Le 06 octobre 2019 à 21:18

Modifié le 07 octobre 2019 à 07:39

QUOI. Les Tunisiens ont voté ce dimanche 6 octobre 2019 pour des élections législatives à un seul tour. Il s'agissait d'élire 217 députés du parlement. Les législatives se déroulent entre les deux tours de la présidentielle. Le second tour de l'élection présidentielle aura lieu dimanche prochain 13 octobre.
Le gouvernement est constitué par le parti arrivé en tête en nombre de sièges. En Tunisie le gouvernement est doté d'une large autonomie par rapport au Chef de l'Etat.

LES RESULTATS. Les résultats préliminaires officiels ne seront pas connus avant mardi ou mercredi. Il y aura ensuite l'ouverture du dépôts des recours en Justice. A l'issue de l'épuisement définitif des recours, ce qui peut demander une quinzaine de jours, les résultats officiels seront proclamés. Les consultations pour constituer le gouvernement pourront alors démarrer.

Les taux de participation est estimé à 41%.

SONDAGES SORTIE DES URNES. Les deux principaux cabinets de sondages ont annoncé ce dimanche soir la victoire d'Ennahdha, aussi bien en nombre de voix qu'en nombre de sièges. Ennahdha se contentera de 40 à 45 sièges après en avoir remporté 90 en 2011 et 69 en 2014. Malgré cela, le parti islamiste reste le premier parti du pays.

Le parti 9alb Tounes de Nabil Karoui, le sulfureux homme d'affaires embastillé, arrive deuxième.

BATAILLE JUDICIAIRE. Le parti de Karoui a annoncé qu'il allait porter "un grand nombre d'infractions électorales", voire des "crimes", devant la Justice. Des sources proches lui prêtent la volonté de contester l'absence d'égalité des chances, puisqu'il n'a pas pu faire campagne, étant placé en détention préventive dans le cadre d'une affaire de blanchiment d'argent et de fraude fiscale.

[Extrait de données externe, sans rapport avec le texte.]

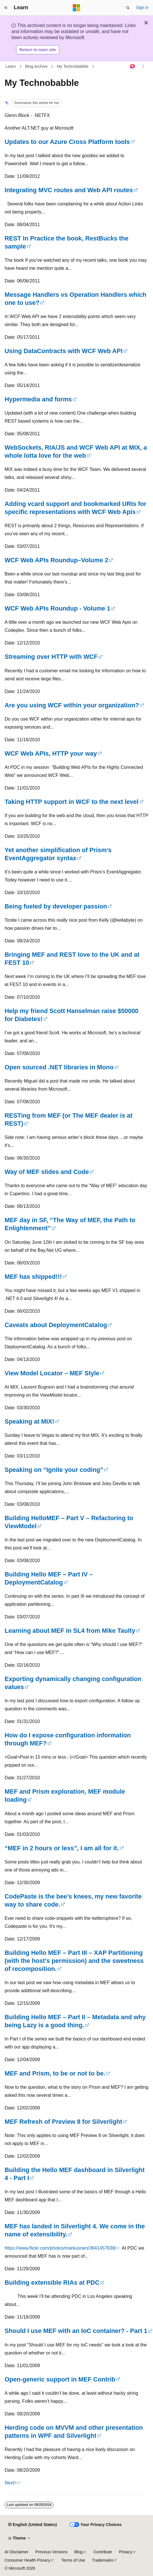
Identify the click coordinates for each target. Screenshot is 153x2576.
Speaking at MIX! (29, 1421)
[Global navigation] (6, 8)
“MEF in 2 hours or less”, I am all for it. (62, 1848)
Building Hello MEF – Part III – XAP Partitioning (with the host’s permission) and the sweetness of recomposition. (74, 1960)
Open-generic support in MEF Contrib (60, 2379)
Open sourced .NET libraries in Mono (59, 1067)
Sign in (142, 7)
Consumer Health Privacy (27, 2560)
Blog (78, 2552)
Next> (11, 2482)
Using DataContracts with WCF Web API (64, 351)
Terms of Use (73, 2560)
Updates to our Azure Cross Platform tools (67, 141)
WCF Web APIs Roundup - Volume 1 (57, 608)
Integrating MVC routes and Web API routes (69, 190)
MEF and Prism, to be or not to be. (55, 2073)
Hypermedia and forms (38, 399)
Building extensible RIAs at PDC (52, 2282)
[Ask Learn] (132, 66)
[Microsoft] (76, 7)
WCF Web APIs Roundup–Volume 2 (56, 560)
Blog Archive (36, 66)
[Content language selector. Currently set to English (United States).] (32, 2524)
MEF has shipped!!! (33, 1276)
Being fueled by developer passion (56, 906)
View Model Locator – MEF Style (52, 1373)
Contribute (102, 2552)
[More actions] (143, 66)
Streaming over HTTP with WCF (51, 656)
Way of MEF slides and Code (47, 1171)
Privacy (125, 2552)
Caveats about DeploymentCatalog (56, 1325)
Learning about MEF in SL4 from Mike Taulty (70, 1630)
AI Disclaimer (16, 2552)
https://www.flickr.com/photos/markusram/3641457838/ (60, 2248)
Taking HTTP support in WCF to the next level (72, 801)
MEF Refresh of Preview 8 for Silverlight (63, 2121)
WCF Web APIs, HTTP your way (51, 753)
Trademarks (102, 2560)
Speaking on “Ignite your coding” (54, 1469)
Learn (11, 66)
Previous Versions (51, 2552)
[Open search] (128, 8)
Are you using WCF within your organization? (72, 705)
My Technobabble (72, 66)
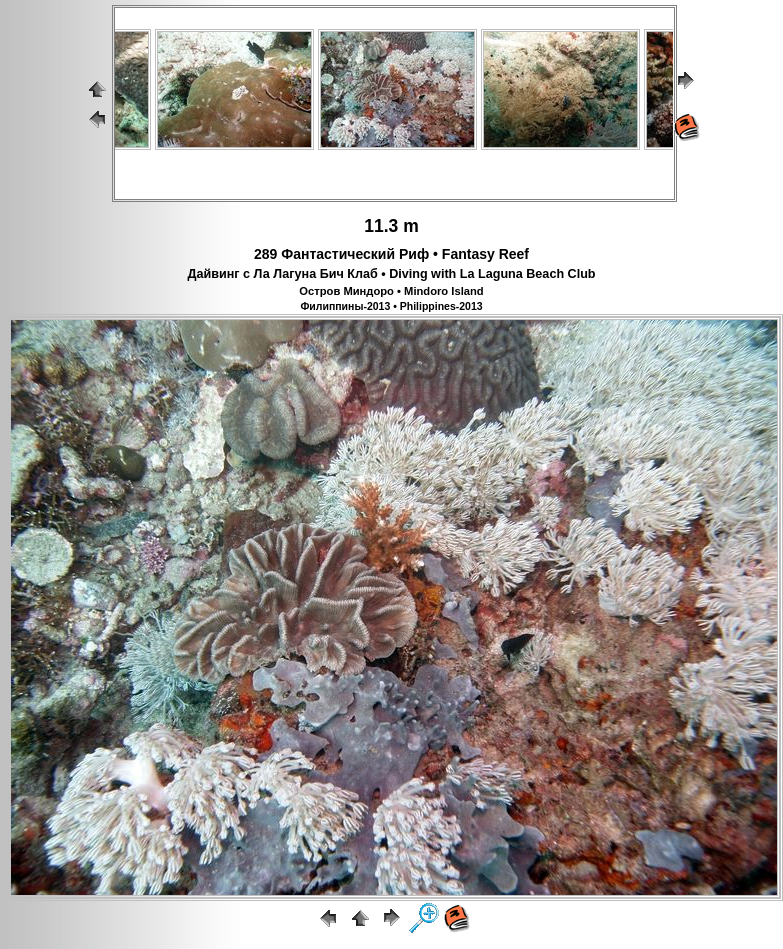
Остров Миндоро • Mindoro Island (391, 291)
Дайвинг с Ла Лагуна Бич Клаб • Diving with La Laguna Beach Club (391, 274)
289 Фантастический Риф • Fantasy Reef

Karoui va jouer son va-tout car la seule carte qu'il lui reste est celle du deuxième tour de la présidentielle. Il est toutefois fort probable que la victoire d'Ennahdha, même non définitive, va peser sur l'issue de la présidentielle car ce parti soutient Kais Saied, le grand favori à la présidentielle.

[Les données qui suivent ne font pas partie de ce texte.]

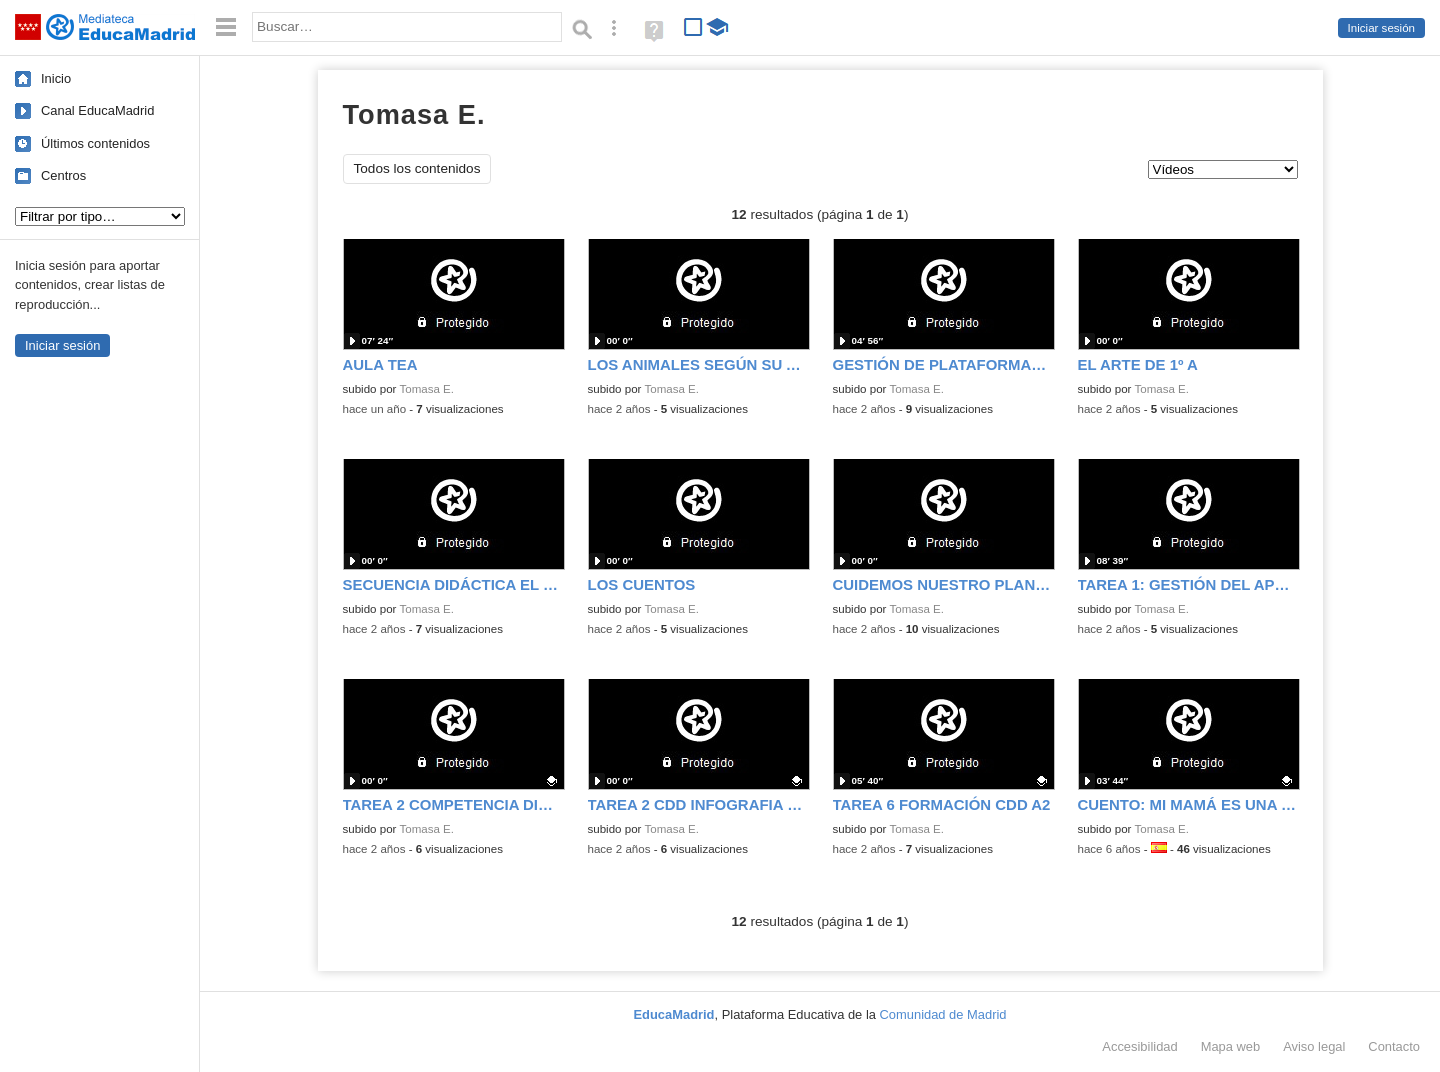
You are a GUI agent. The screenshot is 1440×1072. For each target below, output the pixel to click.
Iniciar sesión (1381, 28)
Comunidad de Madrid (943, 1014)
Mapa (1231, 1046)
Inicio (56, 78)
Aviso (1314, 1046)
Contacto (1394, 1046)
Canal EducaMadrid (97, 110)
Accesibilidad (1139, 1046)
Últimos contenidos (95, 143)
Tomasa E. (426, 389)
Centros (63, 175)
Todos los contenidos (417, 168)
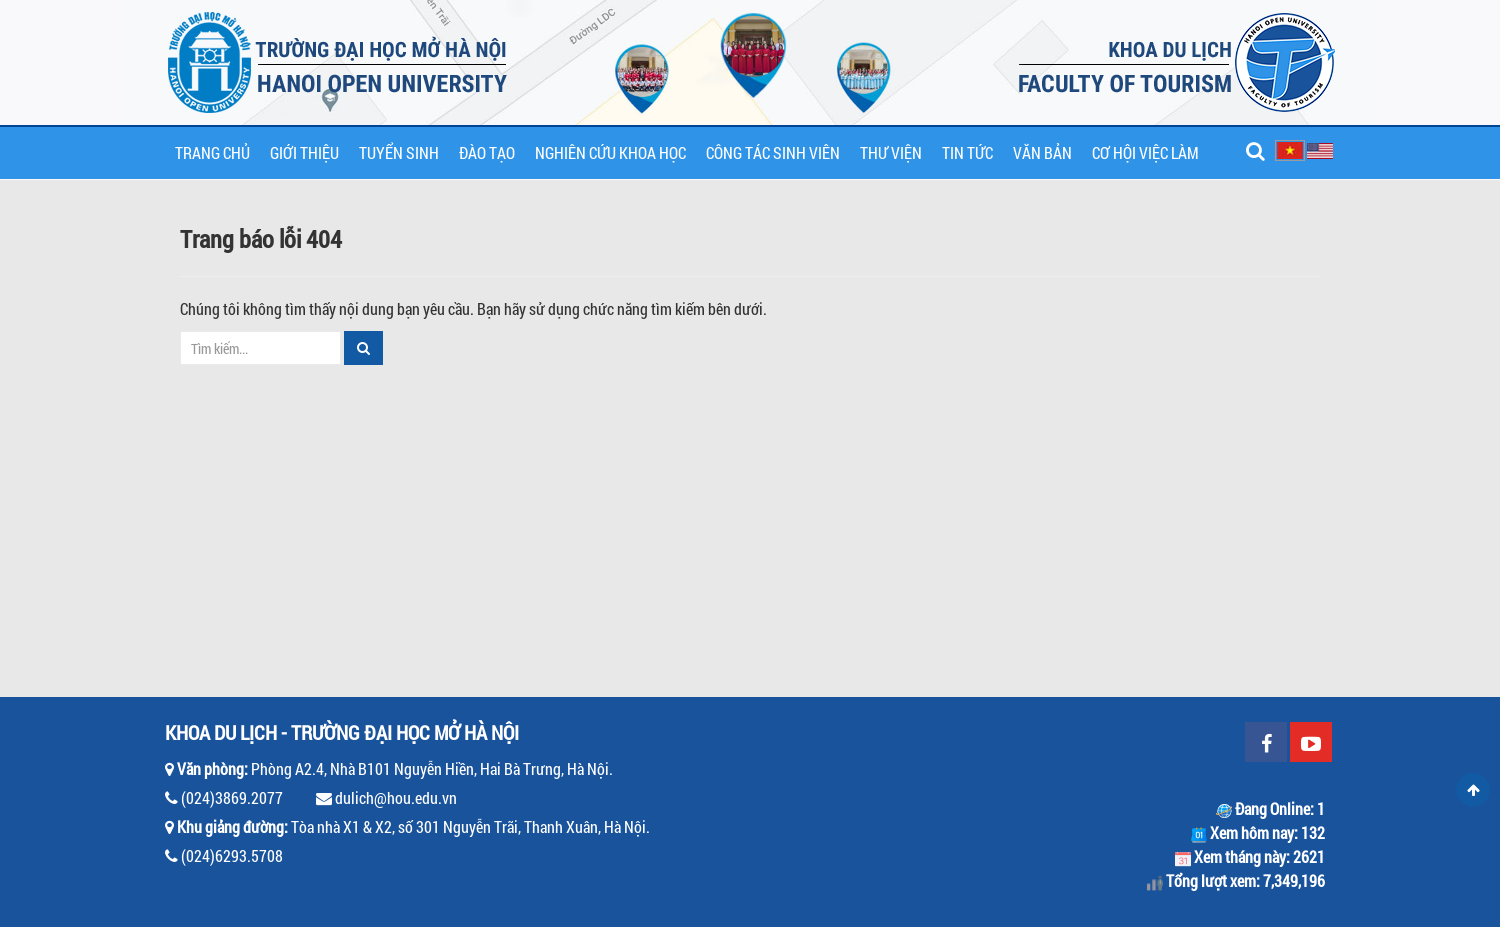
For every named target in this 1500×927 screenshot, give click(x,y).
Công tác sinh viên (773, 152)
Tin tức (967, 152)
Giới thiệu (304, 152)
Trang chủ (212, 152)
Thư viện (891, 152)
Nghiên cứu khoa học (610, 152)
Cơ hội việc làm (1145, 152)
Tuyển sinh (399, 152)
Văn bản (1042, 152)
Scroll (1473, 790)
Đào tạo (487, 152)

CLARIFICATION. Ennahdha va devoir s'allier non seulement à Kais Saied, mais également à des courants dits révolutionnaires, certains populistes, une sorte de grand magma regroupant l'extrême gauche et l'extrême droite. Ce parti, souligne un intellectuel marocain à Médias24, devra s'assumer, clarifier ses positions sur différents thèmes de société clivants, après usé de double langage et avancé masqué.

Pour la petite histoire et signe des temps, Nida Tounes le grand parti de Beji Caid Essebsi qui avait triomphé aux législatives en 2014, se contentera d'un seul petit siège au prochain parlement selon les sondages sortie des urnes.

La Tunisie s'achemine vers une situation politique inédite avec un Chef d'Etat sans parti, sans vrai programme et qui est positionné plutôt comme crypto-islamiste. Et un parti islamiste qui va diriger le gouvernement. Pour le premier, il s'agira d'un retour à la pureté révolutionnaire. Pour les seconds, ce sera surtout une victoire de Ghannouchi qu'il devra aux innombrables fautes commises par ses adversaires.

ENSEIGNEMENTS. La victoire d'Ennahdha lui a été d'abord offerte par ses adversaires, éparpillés et prisonniers de leurs rivalités. Le camp démocrate est décimé. Ennahdha remporte 18% des voix exprimées, sur un taux de participation de 41% soit moins de 7,5% du corps électoral. Elle va diriger le pays avec ce maigre score.

Les partis islamistes restent soudés et, en cas de désaccord, plutôt disciplinés. Leur démocratie interne fonctionne. Ils font le plein de leurs sympathisants.

Dans le camp démocrate, c'est l'inverse. Nida Tounes fut le grand vainqueur des élections en 2014. Il est aujourd'hui moribond. Les démocrates ou ceux qui se positionnent comme tel, négocient avec les principes, concluent des transactions avec la morale: le clientélisme, le népotisme, le clanisme sont omniprésents, l'argent coule à flots, les connexions avec l'ancien régime de Benali ont été ressuscitées. Tant qu'il n'y aura pas de leader charismatique, de démocratie interne et de démarche respectueuse de l'éthique, de la morale et de la loi, il n'y aura aucun progrès dans la durée.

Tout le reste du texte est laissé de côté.